What: Shares of Genworth Financial (NYSE:GNW) are trading down by more than 13% after the company missed earnings expectations for the second quarter.

So what: Genworth Financial reported a second quarter loss of $193 million, resulting in a net loss of $0.39 per share. Adjusted for one-time gains and costs, earnings were $0.24 per share, below the consensus estimate of $0.26 per share.

The company separately announced that it no longer expected to sell its life and annuity insurance businesses on its conference call with analysts. Previously, the company's stock popped on a potential sale of its life insurance business, when the company announced that it was "in the early stages" of discussions after its first quarter earnings report.

Genworth remains in a position where it needs capital to firm up its balance sheet through the sale of business lines or insurance contracts.
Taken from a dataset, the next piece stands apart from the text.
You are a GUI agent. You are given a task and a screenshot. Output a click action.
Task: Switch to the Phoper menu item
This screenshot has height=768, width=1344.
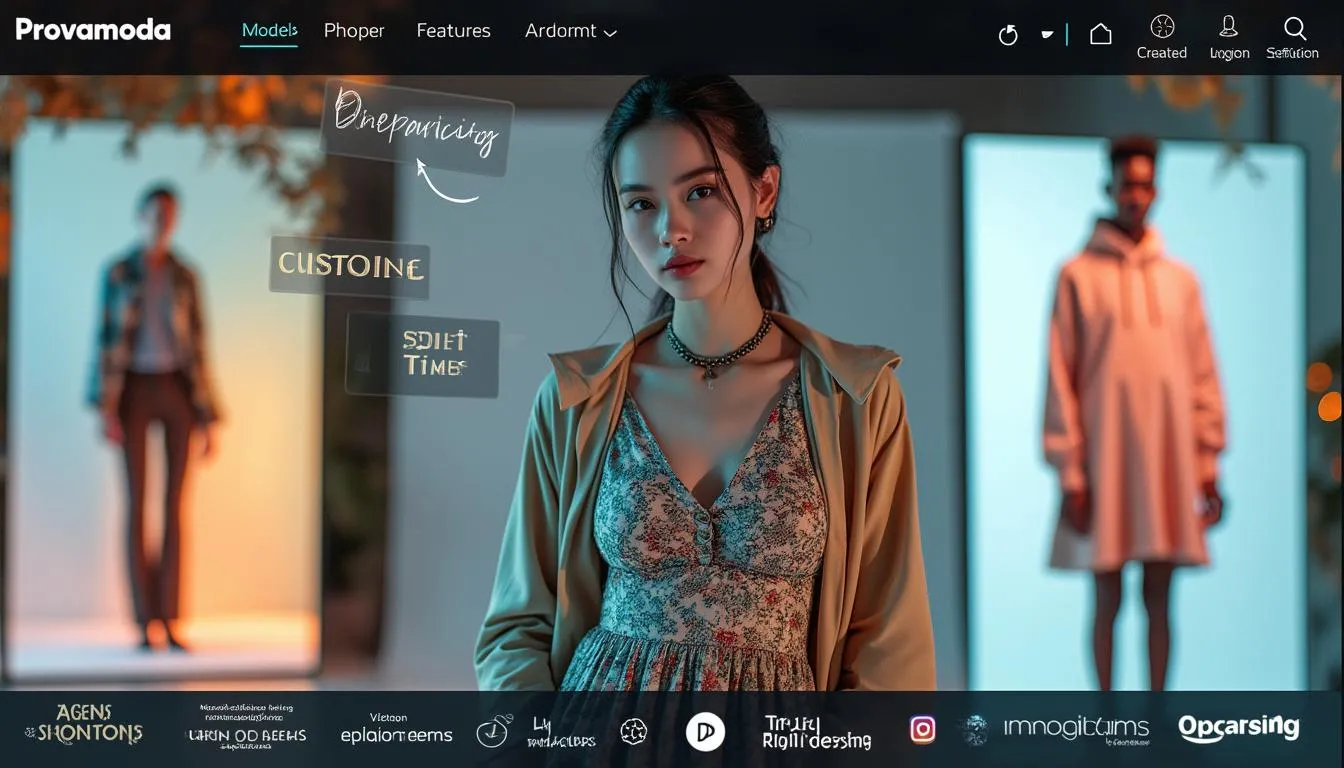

It now plans to sell blocks of its life insurance contracts, hoping that the sales will allow it to raise capital without further negative impact to its credit ratings, which were cut to junk in 2014.

Now what: Genworth is moving forward on a sale of its lifestyle protection business, which had a negative, $306 million after-tax impact to the company's net income this quarter.  All in all, the company hopes that asset sales can help it achieve its goal of reducing its outstanding debt by $1 to $2 billion, putting it back in the favor of credit ratings agencies, and thus its potential customers.

A falling share price may be a sign of a total loss of confidence in the company in recent months. Between a nearly half-billion dollar charge to realign reserves with expected claims in its long-tail insurance lines last year, to flip-flopping management preferences toward the sale of some of its assets, the company's falling share price -- is a clear sign that investors are simply losing confidence that the ship can be righted. 

Jordan Wathen has no position in any stocks mentioned. The Motley Fool has no position in any of the stocks mentioned. Try any of our Foolish newsletter services free for 30 days. We Fools may not all hold the same opinions, but we all believe that considering a diverse range of insights makes us better investors. The Motley Fool has a disclosure policy.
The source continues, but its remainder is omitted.